Il y a, dans la crise qui secoue le monde agricole, un acteur dont on parle peu: le consommateur. Les éleveurs et producteurs de lait s’opposent aux abatteurs, aux transformateurs et à la grande distribution au sujet de la provenance des viandes, des prix de vente et de la répartition des marges. Mais ce sont bien les consommateurs qui sélectionnent leurs achats et choisissent avec leur porte-monnaie. Faisant jouer la concurrence dans les rayons d’alimentation comme ils le font dans les autres compartiments de leur vie quotidienne. Et privilégiant souvent le produit le moins cher.
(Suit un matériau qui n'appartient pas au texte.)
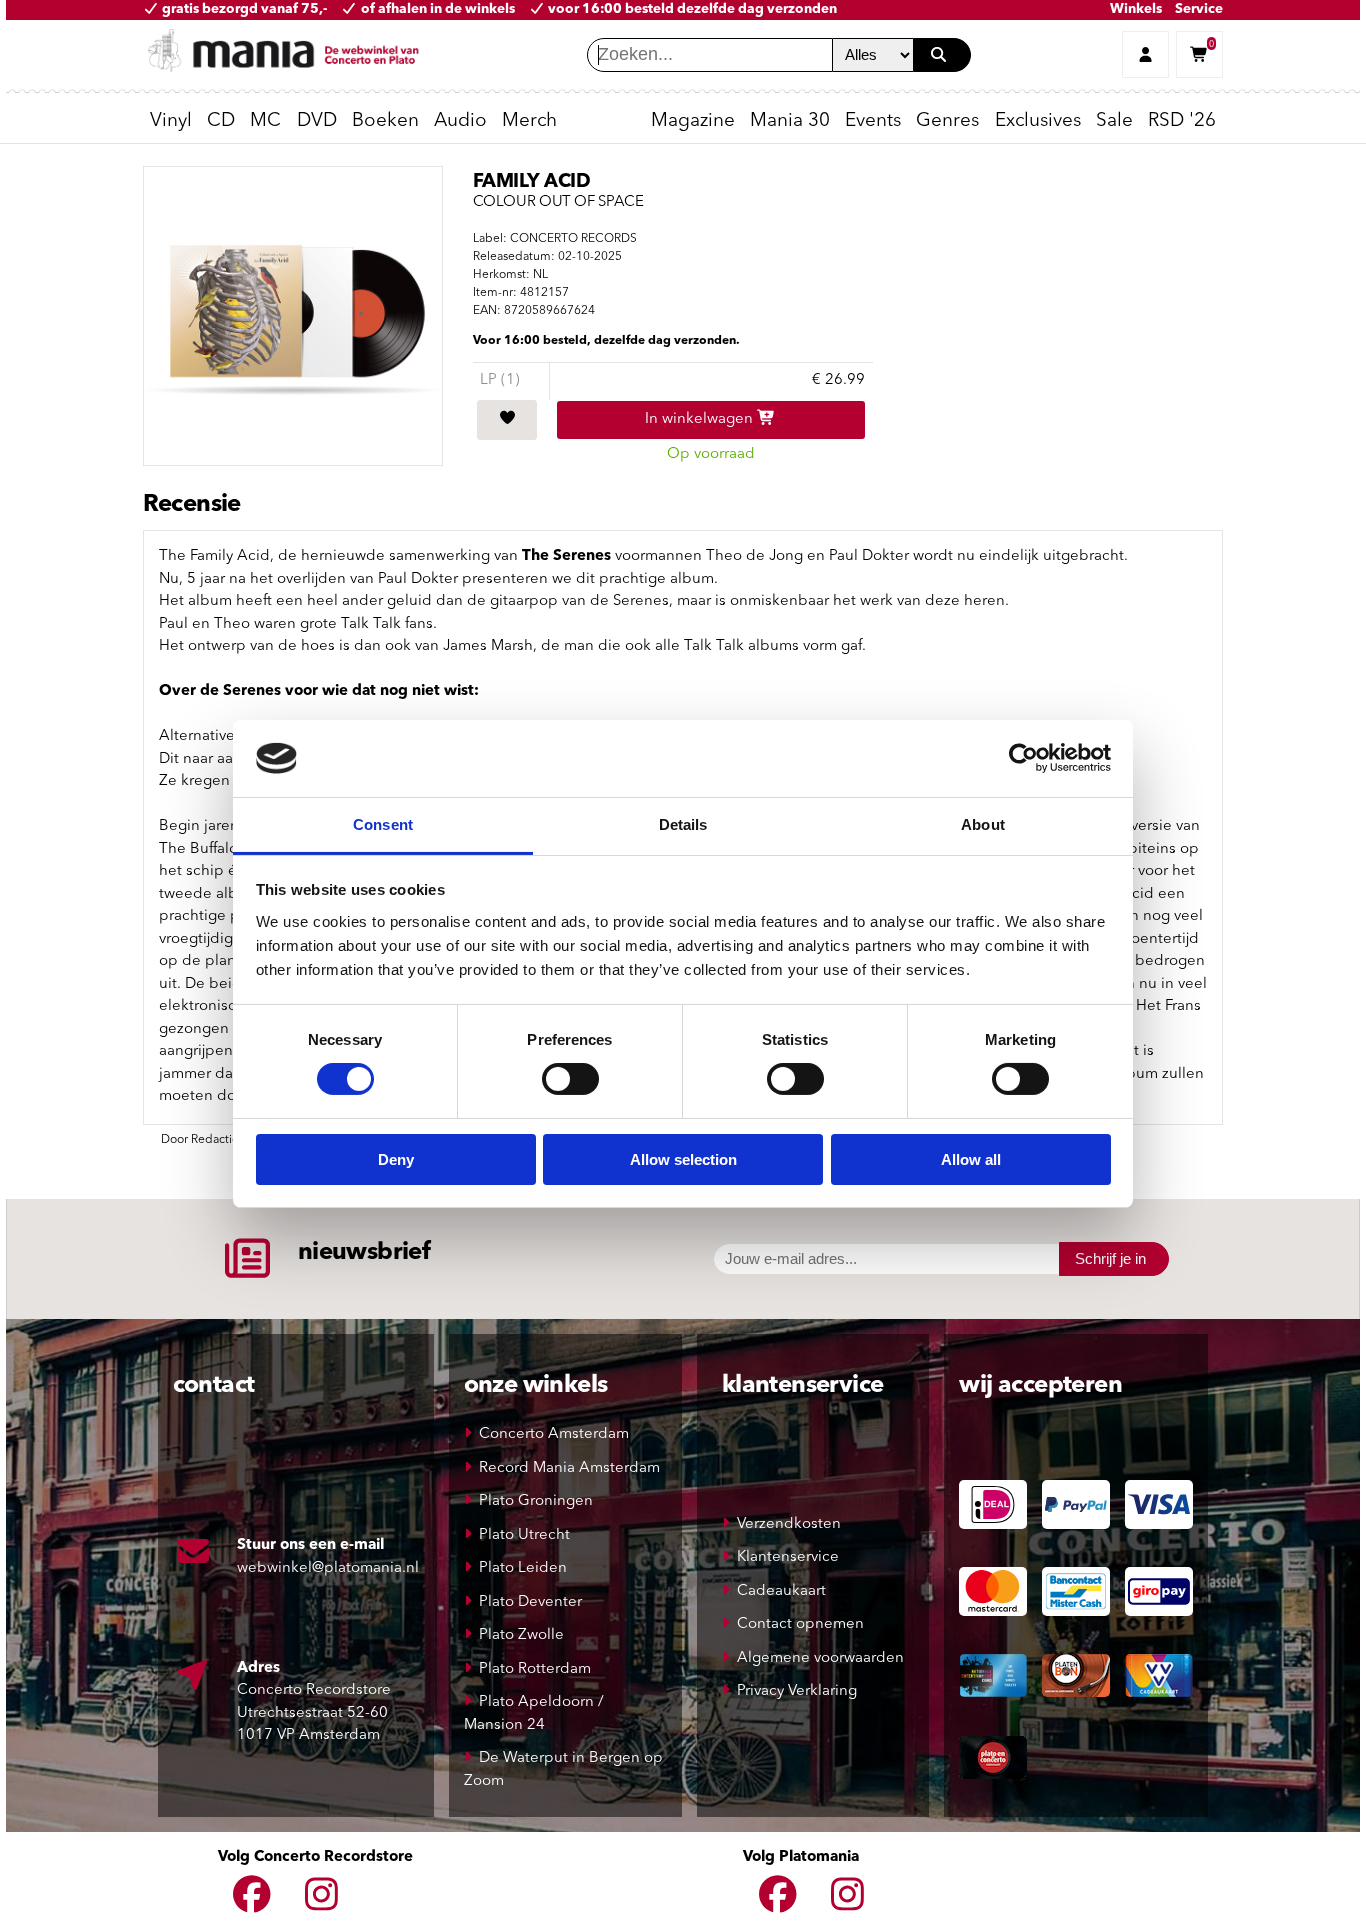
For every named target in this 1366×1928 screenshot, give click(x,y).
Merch (529, 121)
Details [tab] (683, 824)
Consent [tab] (383, 824)
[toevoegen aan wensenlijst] (507, 420)
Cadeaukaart (781, 1591)
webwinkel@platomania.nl (328, 1568)
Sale (1114, 121)
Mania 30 (790, 121)
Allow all (971, 1159)
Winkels (1136, 9)
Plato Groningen (536, 1501)
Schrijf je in (1110, 1258)
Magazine (693, 121)
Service (1199, 9)
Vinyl (171, 121)
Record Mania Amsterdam (569, 1468)
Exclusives (1038, 121)
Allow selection (683, 1159)
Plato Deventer (530, 1602)
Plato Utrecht (524, 1535)
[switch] (570, 1079)
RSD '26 (1182, 121)
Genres (947, 121)
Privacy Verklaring (797, 1691)
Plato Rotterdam (535, 1669)
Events (873, 121)
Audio (460, 121)
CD (221, 121)
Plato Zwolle (521, 1635)
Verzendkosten (789, 1524)
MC (265, 121)
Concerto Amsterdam (554, 1434)
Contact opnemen (800, 1624)
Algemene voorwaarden (820, 1658)
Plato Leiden (523, 1568)
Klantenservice (788, 1557)
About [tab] (983, 824)
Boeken (385, 121)
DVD (317, 121)
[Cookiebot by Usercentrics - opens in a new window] (1023, 758)
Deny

Car dans le budget d’une famille, il en est de l’alimentation comme des forfaits de téléphone, des voyages, ou des soldes pour renouveler une garde-robe. Le low-cost devient le critère dominant. Le phénomène est sociétal, maintenant bien ancré dans les mœurs. Car lorsque le pouvoir d’achat stagne alors que les dépenses pour les communications, les vacances ou la mode augmentent, la solution pour faire face consiste à peser sur le budget des autres postes. L’alimentation n’échappe pas à la règle.
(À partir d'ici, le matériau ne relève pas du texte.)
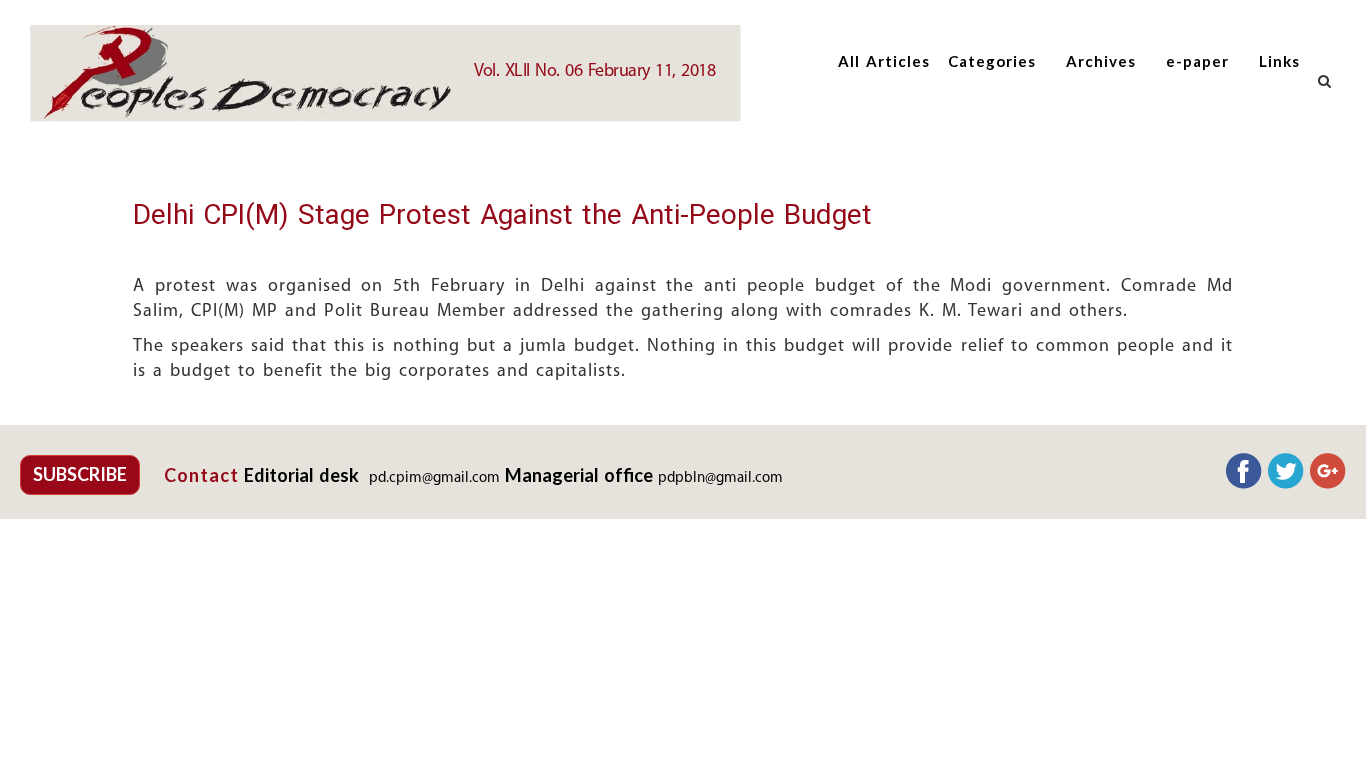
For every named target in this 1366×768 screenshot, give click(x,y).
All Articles (884, 61)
Schizophrénie du consommateur
Bien sûr, tout le monde s’offusque des conditions dans lesquelles travaillent les salariés du textile du Bangladesh mais les interrogations sur l’éthique s’estompent quand vient le moment de comparer les étiquettes. De la même façon, tout le monde revendique la sécurité dans les transports mais traque les bonnes affaires dans les transports aériens comme ferroviaires quitte à sacrifier un peu de confort. Même chose dans les télécoms mobiles, où les forfaits à prix cassés font la loi sur le marché, même si les prestations ne sont pas toujours au niveau des publicités…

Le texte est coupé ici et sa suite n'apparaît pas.